How do I commit the property changes, WITHOUT committing the changes to the files themselves?
I have an SVN repository with uncommitted changes to files. There is also a change in the svn:externals property on the root folder.
How do I commit the property changes, WITHOUT committing the changes to the files themselves?
I'm on TortoiseSVN so I'm not that familiar with svn's command line. The manual is silent on the issue, the only thing that's there is the --non-recursive option. So what would make sense is this:
Note: I don't know whether this works the required way. Be careful.
svn commit /path/to/repo --non-recursive
it's possible that this commits files directly in the root directory as well - non-recursive
can be interpreted both ways. Maybe you can find out.
If you can use TortoiseSVN, you just uncheck all unwanted items from the commit list.
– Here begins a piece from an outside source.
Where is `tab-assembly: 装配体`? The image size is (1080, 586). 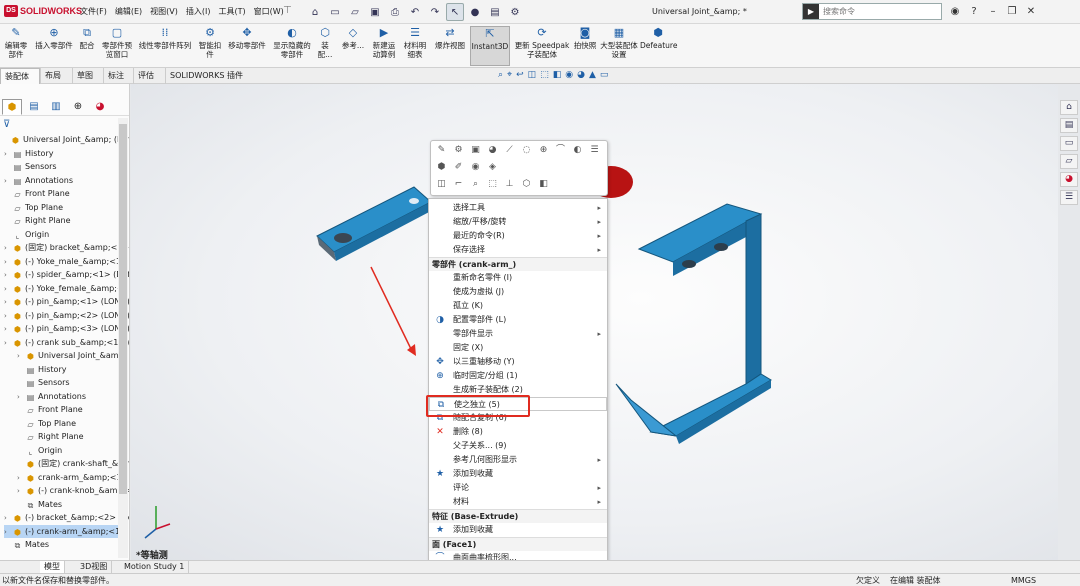 tab-assembly: 装配体 is located at coordinates (20, 76).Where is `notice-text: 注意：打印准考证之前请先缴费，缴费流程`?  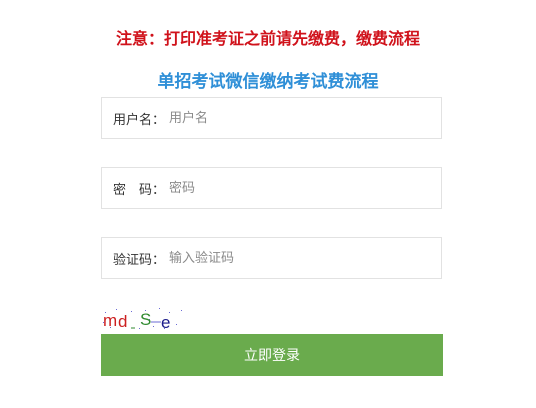 notice-text: 注意：打印准考证之前请先缴费，缴费流程 is located at coordinates (268, 38).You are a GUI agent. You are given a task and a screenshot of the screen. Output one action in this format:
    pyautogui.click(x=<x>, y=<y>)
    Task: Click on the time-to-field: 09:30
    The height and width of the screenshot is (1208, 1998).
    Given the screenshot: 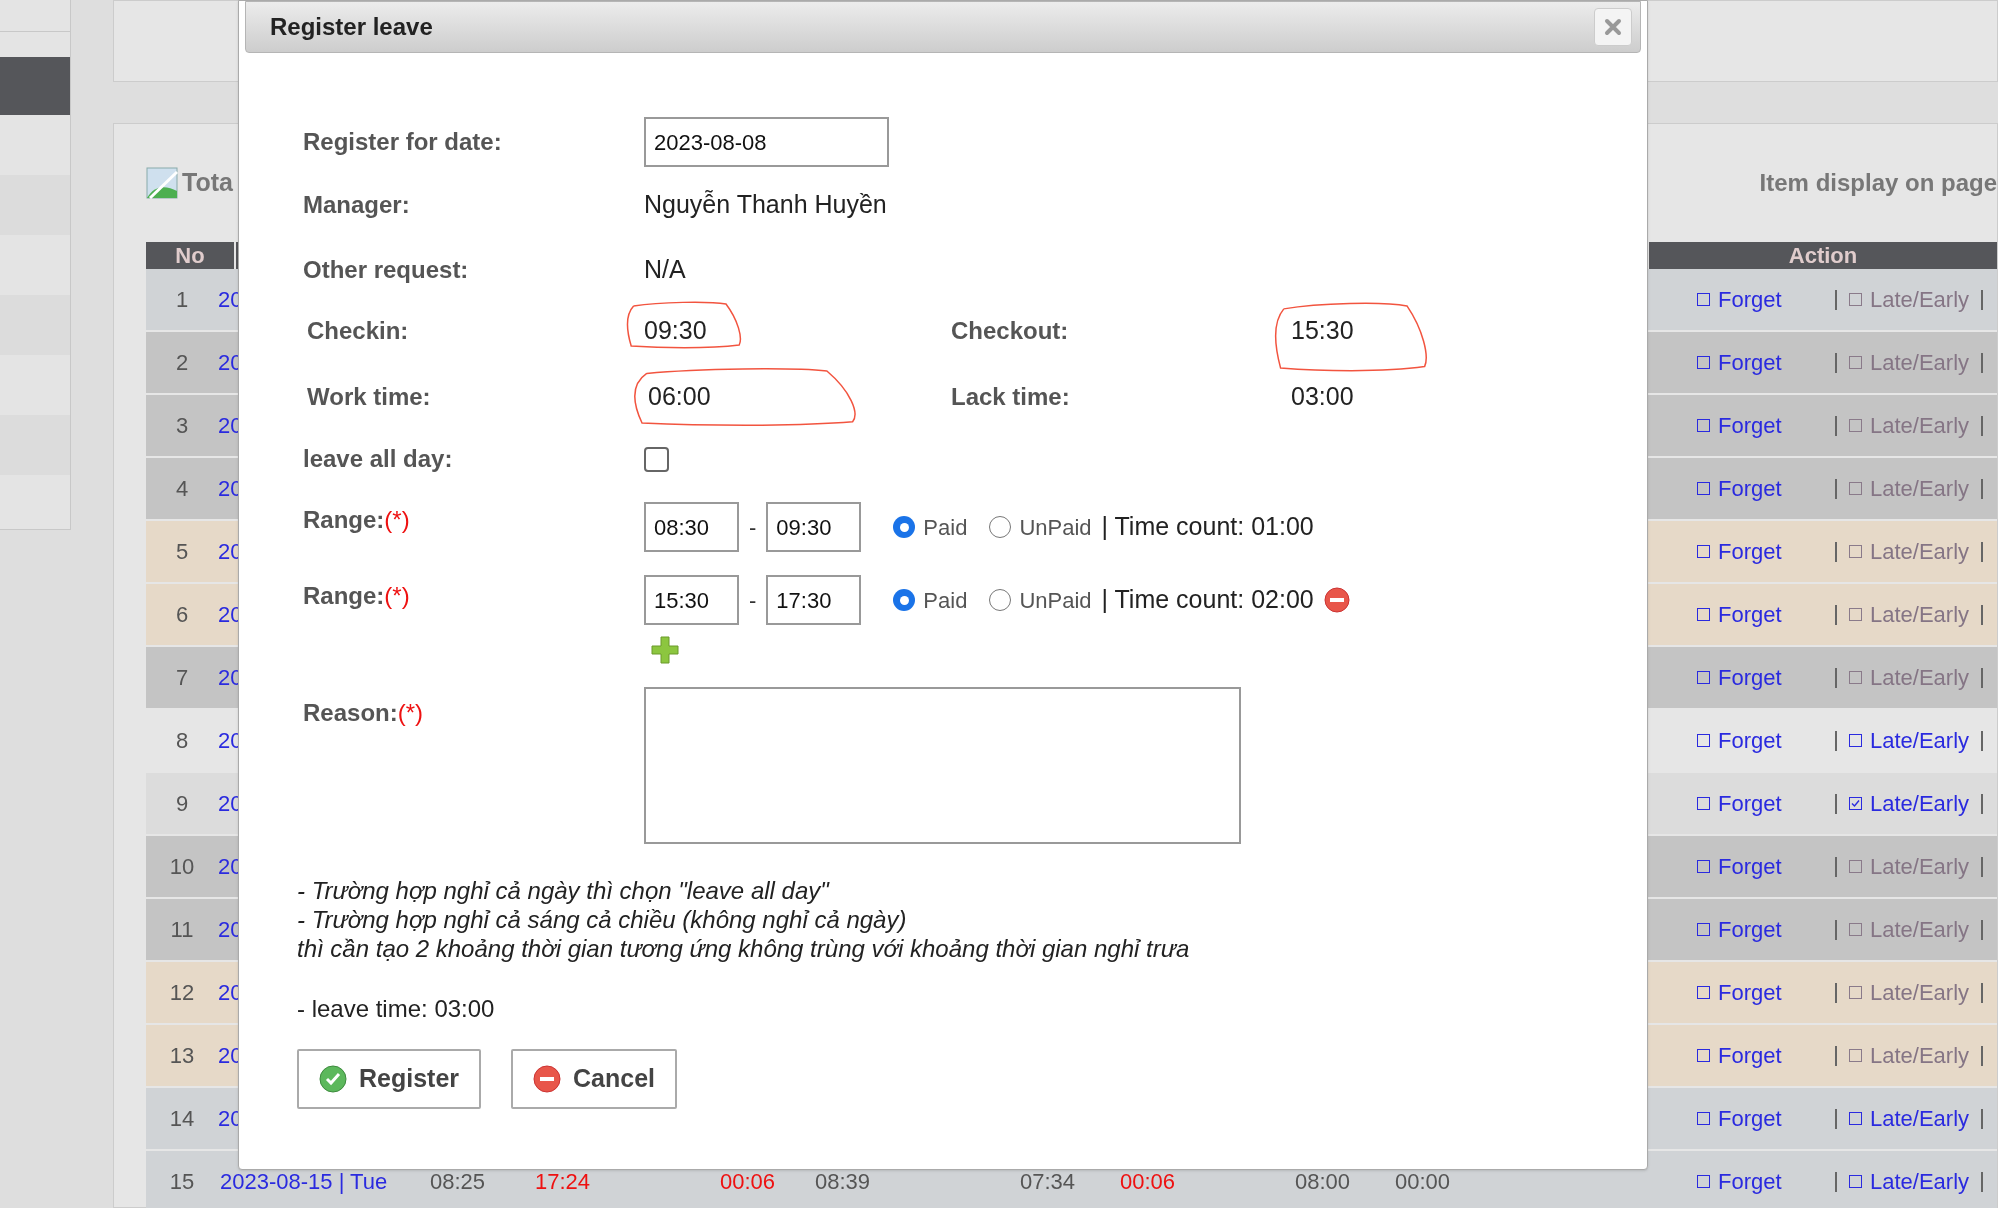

If you only want to change the property you can do it against the repository right away, instead of against your working copy.
For example:
svn propset svn:externals "test http://yourhost.com/svn/trunk/module/test/src" --revprop -r HEAD http://yourhost.com/svn/trunk/module
In order to commit only the explicit paths specified on the command line use the --depth empty
option e.g. in the directory with the newly modified externals property:
$svn commit --depth empty . -m "Modify svn externals definition only."